- [AIM 1]: In the listing, take the stretch from the line containing "This screenshot has" through the line containing "(x=208, y=336)" and write it out again with "document icon" swapped for "folder icon", keeping everything else the same. Do not include the pictures.

YOMA STRATEGIC HOLDINGS LTD
Z59.SI
Yoma Strategic Holdings (YOMA SP) - Re-energising On Food, Wheels And Shelter
- Yoma Strategic's 2Q18 core operations marginally positive.
- Holland Tractors and KFC business seeing robust sales momentum.
- Management streamlining business to re-focus on Food, Motors and Real Estate.
- BUY, TP S$0.75.
What’s New
YOMA Strategic (YOMA) – 2Q18 results in line
- YOMA reported a net profit of S$6.6m for 2Q18 (-13% y-o-y) on the back of a 32.9% rise in revenue to S$33.1m. PATMI however dipped by 56% to S$3.7m.
- Despite the fall in profit, we are seeing better quality earnings in 2Q18, as last year's results were boosted by a c.S$15m fair value gain on financial assets (sale of stake in the Telco Tower business).
- The group reported a fair value gain of c.S$5.6m, mainly from its investment properties (completion of the construction of Yoma Office Park, Dulwich International School in Pun Hlaing Estate, and Phase 1 of Dulwich International School in Starcity).
- Gross profit margins remained fairly stable at 44.7% (vs 41.4%). We estimate the group to be marginally positive in 2Q18 after stripping off all the non-cash gains.
Non-real estate income - Firing ahead
- Yoma’s automotive & heavy equipment division is seeing strong sales momentum, almost doubling to S$14.6m. This was mainly due to strong sales for New Holland Tractors and JCB construction equipment. In 2Q18, the group continued to sell and deliver a 600- tractor order secured under the Ministry of Agriculture and Irrigation’s nationwide mechanisation programme.

- [SUPPLIED MATERIAL]:
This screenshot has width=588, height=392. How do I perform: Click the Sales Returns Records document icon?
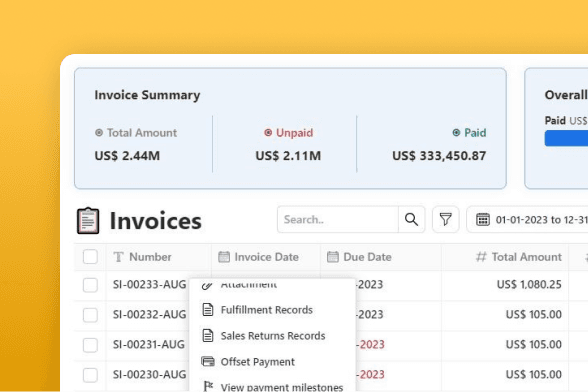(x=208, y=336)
--
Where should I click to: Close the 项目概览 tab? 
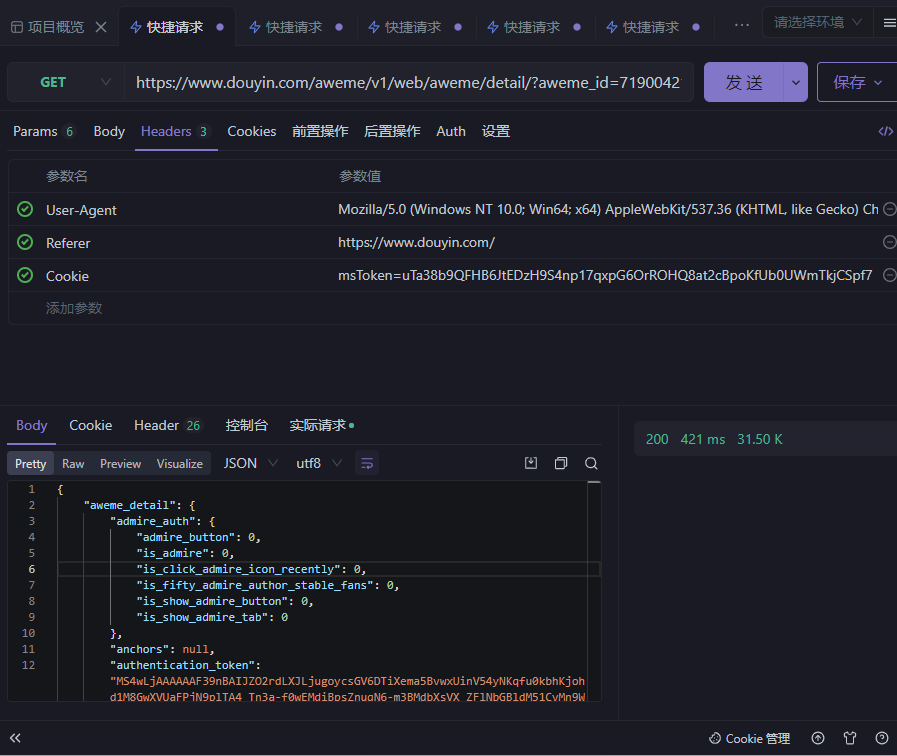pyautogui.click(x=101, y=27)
* * *
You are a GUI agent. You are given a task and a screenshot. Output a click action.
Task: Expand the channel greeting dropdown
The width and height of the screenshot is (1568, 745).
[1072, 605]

- [AIM 2]: Repeat the Yoma Strategic Holdings report word for word.

- [EXPECTED ANSWER 1]:
This screenshot has width=588, height=392. How do I perform: Click the Sales Returns Records folder icon?
(x=208, y=336)

- [EXPECTED ANSWER 2]:
YOMA STRATEGIC HOLDINGS LTD
Z59.SI
Yoma Strategic Holdings (YOMA SP) - Re-energising On Food, Wheels And Shelter
- Yoma Strategic's 2Q18 core operations marginally positive.
- Holland Tractors and KFC business seeing robust sales momentum.
- Management streamlining business to re-focus on Food, Motors and Real Estate.
- BUY, TP S$0.75.
What’s New
YOMA Strategic (YOMA) – 2Q18 results in line
- YOMA reported a net profit of S$6.6m for 2Q18 (-13% y-o-y) on the back of a 32.9% rise in revenue to S$33.1m. PATMI however dipped by 56% to S$3.7m.
- Despite the fall in profit, we are seeing better quality earnings in 2Q18, as last year's results were boosted by a c.S$15m fair value gain on financial assets (sale of stake in the Telco Tower business).
- The group reported a fair value gain of c.S$5.6m, mainly from its investment properties (completion of the construction of Yoma Office Park, Dulwich International School in Pun Hlaing Estate, and Phase 1 of Dulwich International School in Starcity).
- Gross profit margins remained fairly stable at 44.7% (vs 41.4%). We estimate the group to be marginally positive in 2Q18 after stripping off all the non-cash gains.
Non-real estate income - Firing ahead
- Yoma’s automotive & heavy equipment division is seeing strong sales momentum, almost doubling to S$14.6m. This was mainly due to strong sales for New Holland Tractors and JCB construction equipment. In 2Q18, the group continued to sell and deliver a 600- tractor order secured under the Ministry of Agriculture and Irrigation’s nationwide mechanisation programme.